Australia — Firefighters would be able to accurately predict the future path of bushfires and reduce the risks of catastrophes using world-first technology being developed by WA scientists and authorities.
With summer and the official start of the bushfire season opening tomorrow, FESA said it would look to trial the technology to see whether it improves its ability to respond to extreme blazes.
The system is a computer-generated simulator known as Australis that uses satellite images and data such as fuel loads and weather forecasts to track and predict the movements of bushfires.
Funded through $5.6 million of State and Federal Government money, the project has been driven by scientists from UWA and more lately, land information agency Landgate and FESA.
While it is only a third of the way through a three-year trial, its designers are expected to have it completed by July 2013.
New FESA Commissioner Wayne Gregson, who was given a demonstration of the simulator today, said it would be a critical tool in helping firefighters manage infernos and could ultimately save lives and homes.
Mr Gregson hoped that if the trial proved successful and the system’s design progressed smoothly, it could be brought on line in a meaningful way as early as next year.

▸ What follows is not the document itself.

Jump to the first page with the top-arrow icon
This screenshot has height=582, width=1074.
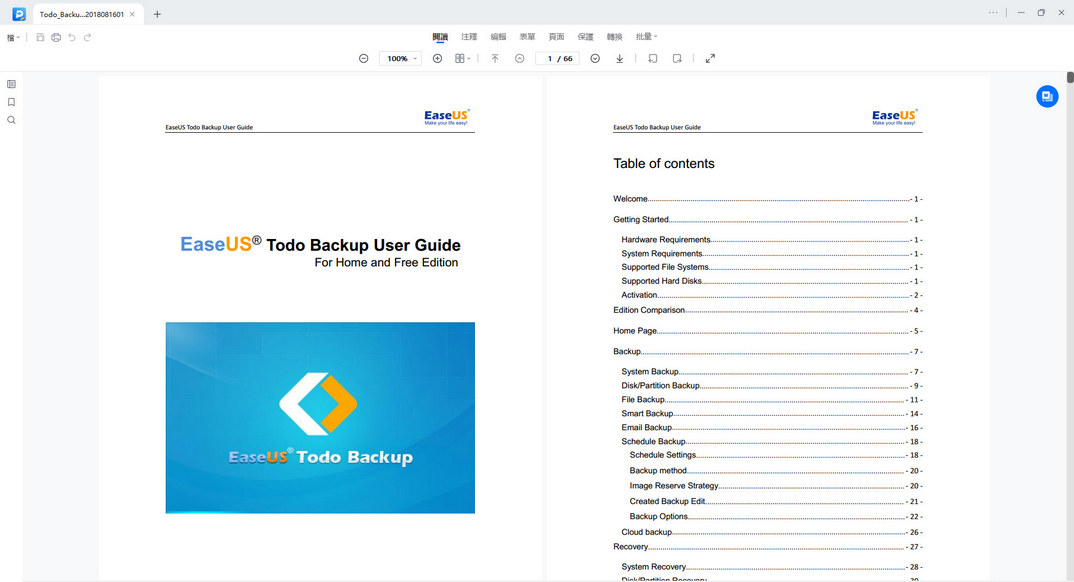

“It’s about having better tools in your kit-bag so that you can make better operational decisions and if you’re making those decisions then the outcomes of your response are going to be better and that means we can save more lives and property,” he said.
George Milne, of the school of computer science and software engineering at UWA, said researches would simulate data from major historical fires to test the accuracy of the system’s predictions.
Landgate boss Mike Bradford said the agency had long had the capacity through its satellite images to track bushfires but the simulator would allow authorities to forewarn people and communities further in advance.